L’affetto e la cura non sono mancati nella vita del ragazzo, che racconta di aver ereditato dalla sua famiglia, molto credente, la fede cristiana. Eppure, oggi Raone si definisce agnostico e spiega le ragioni che lo hanno portato a questo punto. L’agnosticismo, nella sua prospettiva, è quando c’è il dubbio su come si è sviluppato il mondo, se c’è qualcosa tra gli esseri umani, se dopo la vita c’è un’altra vita. L’agnostico non nega come l’ateo, ma vive il dubbio, eppure questo in qualche modo non lo condiziona.

«La nostra comunità era molto unita, anche nella fede. Sono cresciuto in un clima simile a quello che si avverte all’interno di una chiesa. Mi piaceva molto.
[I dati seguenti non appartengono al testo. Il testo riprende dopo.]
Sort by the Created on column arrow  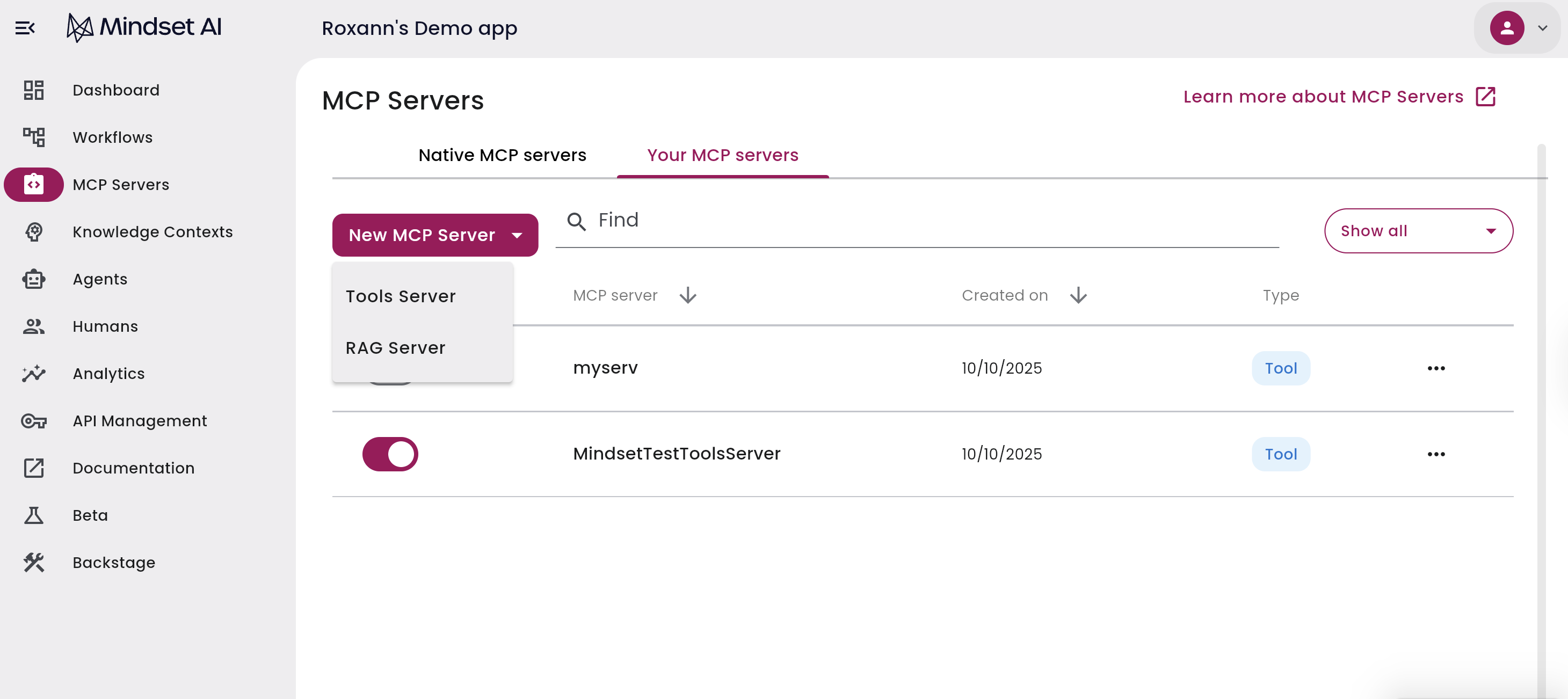pos(1078,296)
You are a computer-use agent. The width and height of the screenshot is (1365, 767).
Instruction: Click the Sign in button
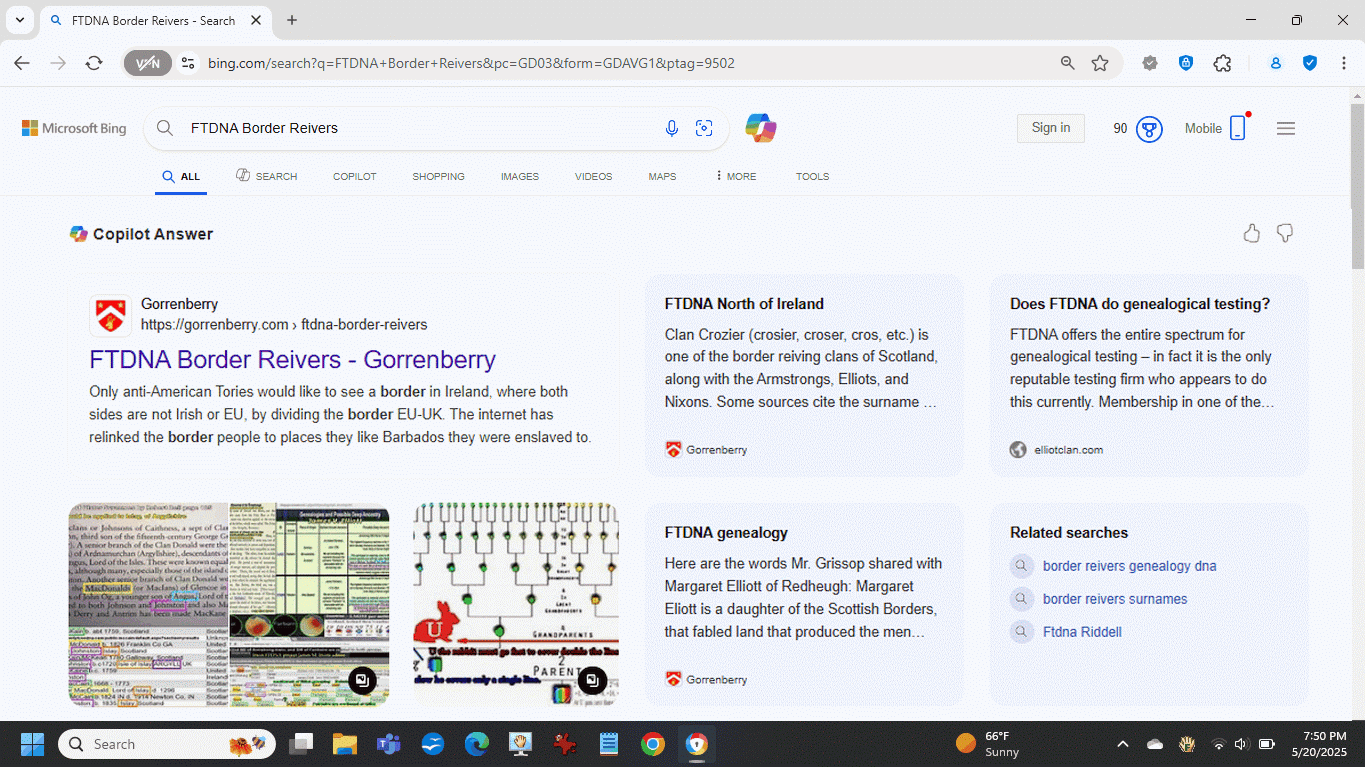click(x=1050, y=128)
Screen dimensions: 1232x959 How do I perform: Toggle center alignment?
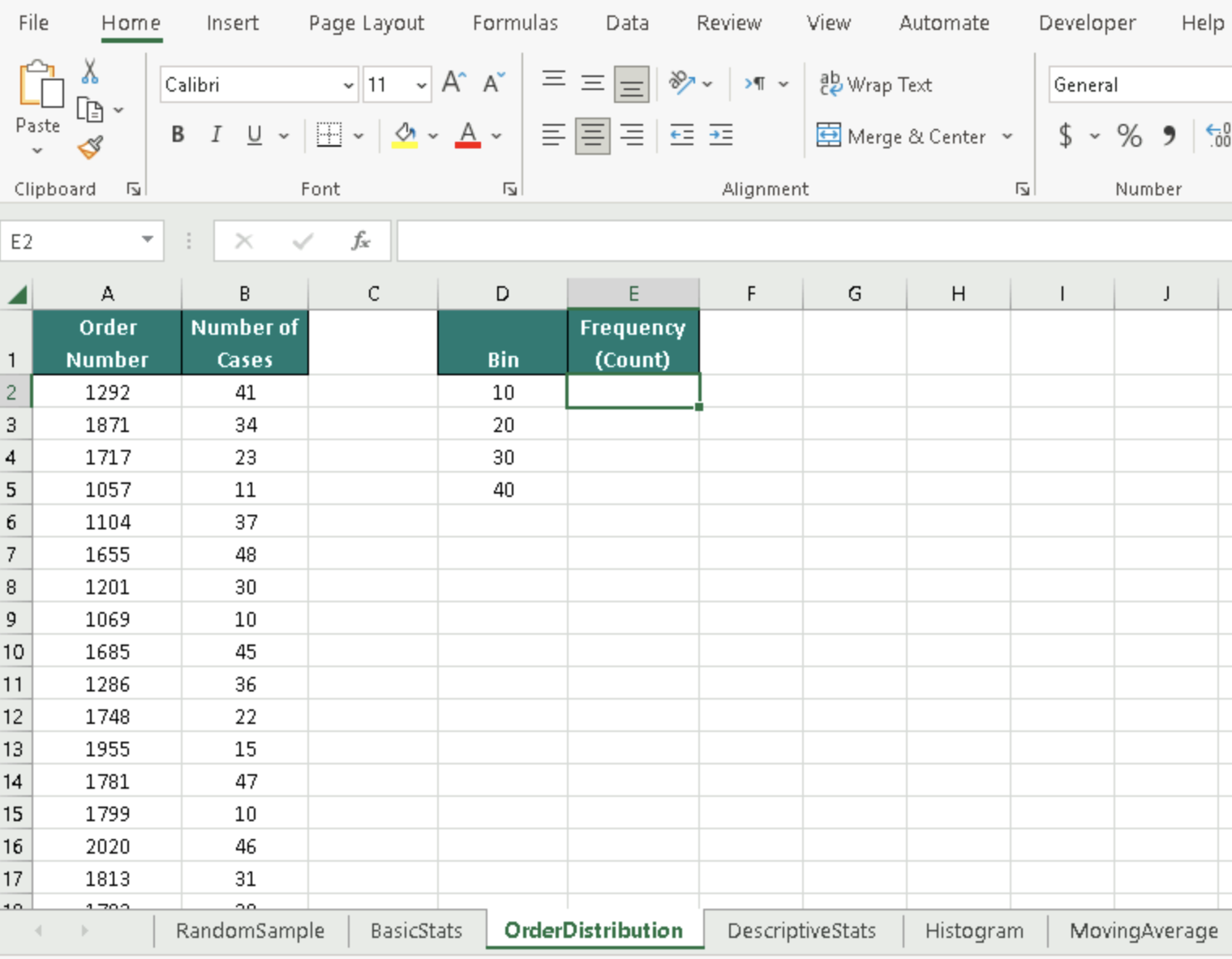(593, 135)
Andavo a messa, cantavo nel coro, ma volevo di più. Ho pensato anche di poter diventare prete
e focolarino». È stato proprio questo desiderare di più, nel senso di voler comprendere meglio la fede, che lo ha spinto a fare un’esperienza nella Mariapoli Santa Maria, in Brasile. Con Dio aveva un rapporto molto forte ma allo stesso tempo confidenziale, ci chiacchierava. Sentiva quello che sente una persona credente, un qualcosa. Ha iniziato lo studio della filosofia e della teologia. Cos’è la religione, perché ne abbiamo bisogno?

È stato un lungo cammino che lo ha portato a conoscere tante persone e a comprendere cosa la Chiesa diceva e lui non condivideva del tutto. Si è reso conto che non amava nel profondo Dio in tutte le cose. Così come concepito dalla Chiesa, ad oggi
per lui sarebbe una costruzione umana. Sente che c’è qualcosa nel mondo, qualcosa di più della materia, ma non lo sa spiegare. Sono tante le religioni che parlano di Dio, qualcosa ci dovrà pur essere, pensa. Eppure, ha notato come ognuno viva la spiritualità diversamente.
Allora è arrivato al punto di pensare che la spiritualità venga dall’interno, non da una chiesa al di fuori. Ma afferma anche: «Il mio non è un cammino che è arrivato a delle risposte. Ogni giorno imparo un po’ di più».

Tanti giovani si fanno domande sul senso della vita. Che senso ha darle se non si crede? Raone spiega: «Ho avuto una mamma e un papà, che sono morti. Avrei voluto pensare e credere con forza che esista un posto in cui, dopo essere morto anche io, avrei potuto ritrovarli, ma poi ho sentito che anche questa potrebbe essere una creazione umana; perciò, non vivo in funzione di questo».

Non credendo con sicurezza che dopo questa vita ne abbia un’altra, vive quella che ha al massimo, cogliendo l’opportunità dell’attimo presente e condividendolo. Questo non gli fa venire l’ansia che tutto possa finire. Dice di non temere troppo la morte perché pensa di stare vivendo bene e che, in caso morisse, abbia vissuto quello che desidera. Ci tiene a specificare: «La vita che ho, cerco di viverla al meglio. Sono felice con le piccole cose». Gli chiedo perché rimane, da agnostico, in un Movimento composto per la stragrande maggioranza di credenti. Mi risponde con semplicità: «Perché mi sento a casa».